Parenting at All Costs

Parenting is a wonder and a joy and the most difficult job ever. Strangely enough, much of the joy comes from the grindstone. Still, I sometimes wonder: does raising children have to be so challenging?

I’m anxious for the day Ian and I can ride our bicycles through the park, leaves swirling behind as we race side-by-side. That’s fatherhood! But of course that means he needs to learn how to ride said bicycle. We can’t get through one milestone without the kid having to learn something. It’s exhausting! We can’t keep asking Kelly’s folks to handle the burden. It’s just gauche.

Here I am, raising my son like a chump, when clever parents on the East Coast are having and eating cake all over the place. And not having to wipe their children’s mouths. If you’d like to experience parenting at its finest easiest, New York Magazine offers The Outsourced Parent: The hands-free, do-nothing, price-is-no-object guide to rearing a child from conception to college.

I can barely catch a cold. Why teach my son to throw a ball when former Yankees pitcher Jack Aker will do it for $95 an hour?
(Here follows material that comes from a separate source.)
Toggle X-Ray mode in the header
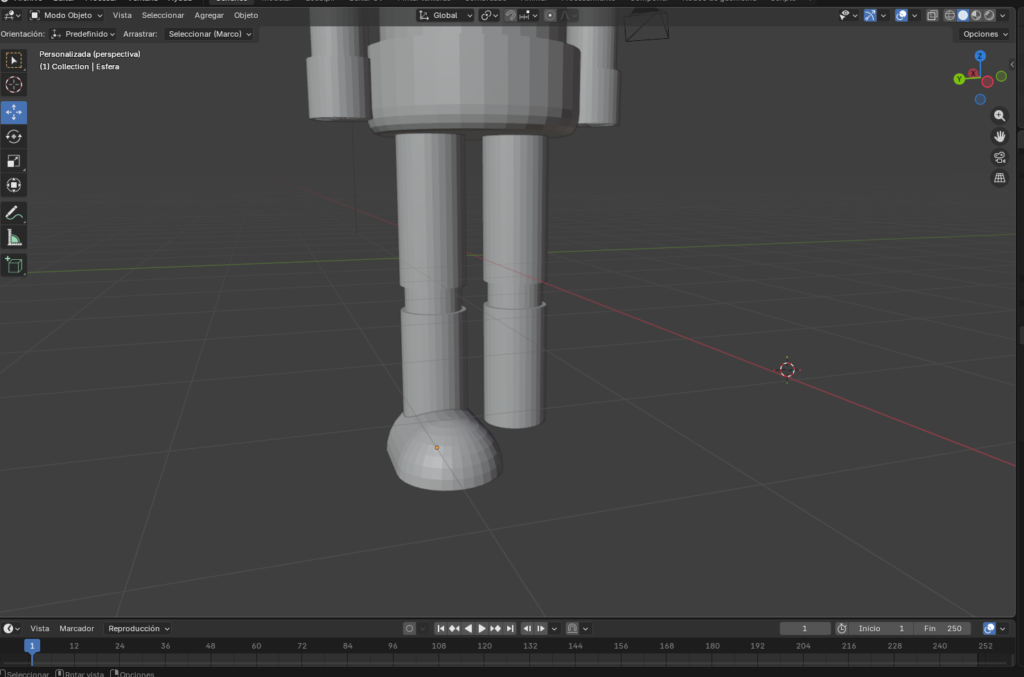Viewport: 1024px width, 677px height. click(x=931, y=15)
Why suffer the embarassment of ‘the talk’ when a complete stranger can blush in my stead for $400? Though that seems a little pricey for someone else to say, ‘Ask your mother.’ In fact, why talk to Ian at all when a $149 per session ‘life coach’ can give him more assurance than I ever could?

And the bicylce thing? $130 per session.

Melissa at The Parenting Post estimates that, in a money market account earning 4%, the $4 million outsourcing price tag could grow to nearly $6 million.

Kelly and I left Southern California because we didn’t want to raise our son in a culture that treats children as accessories. That may have been the biggest financial mistake of our lives. I could’ve earned $50 an hour teaching someone else’s kid to say ‘please’ and ‘thank you’.